MONTEFIASCONE – I Carabinieri del Nucleo Operativo e Radiomobile hanno tratto in arresto ieri un operaio di nazionalità polacca in quanto responsabile dei reati di “tentata violenza privata e resistenza a P.U.”.

Un pomeriggio di terrore, come riporta un comunicato dell’Arma, per l’ex compagna dell’uomo e del loro bambino di 4 anni, avuto durante il periodo della loro relazione sentimentale; l’operaio, in passato incline a comportamenti violenti nei confronti della donna, visibilmente ubriaco, chiedeva ed otteneva di vedere suo figlio per andare al lago. Quando però si è presentato a casa ha incominciato a minacciare l’ex compagna per costringerla contro la sua volontà a salire sulla sua autovettura insieme al loro bambino prendendo anche un sasso di grosse dimensioni per incuterle paura.

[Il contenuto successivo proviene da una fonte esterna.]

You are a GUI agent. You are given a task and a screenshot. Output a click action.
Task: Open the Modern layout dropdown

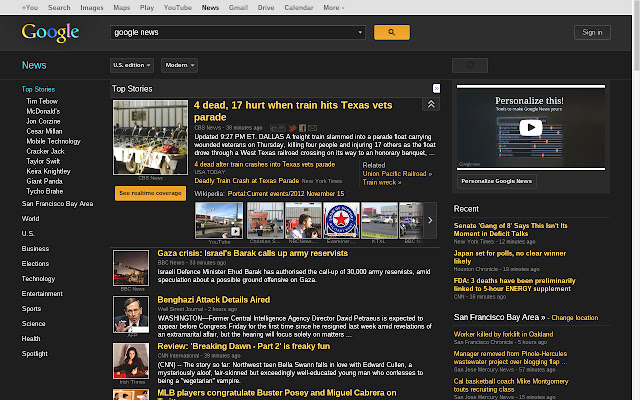[x=179, y=65]
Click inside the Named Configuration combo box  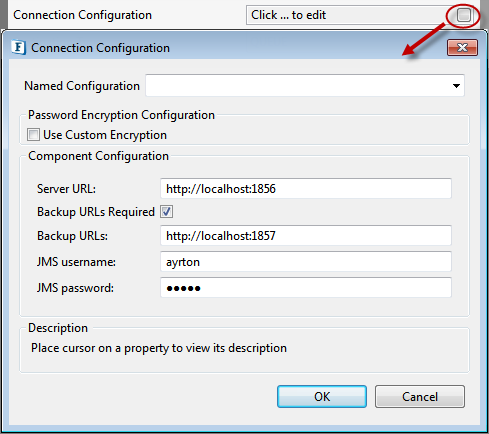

L’immediato intervento dei Carabinieri scongiurava più gravi conseguenze; il polacco in maniera agitata prima si rifiutava di farsi identificare dal personale operante, poi al tentativo di farlo salire sul veicolo di servizio per condurlo in caserma, dava spintoni che causavano ad uno dei militari un “trauma contusivo al braccio destro” giudicato guaribile in gg. 5 di prognosi.

Il soggetto pertanto veniva tratto in arresto e trattenuto nelle camere di sicurezza della Compagnia di Montefiascone, così come disposto dalla Procura della Repubblica di Viterbo; oggi si celebrerà presso il Tribunale di Viterbo l’udienza di convalida.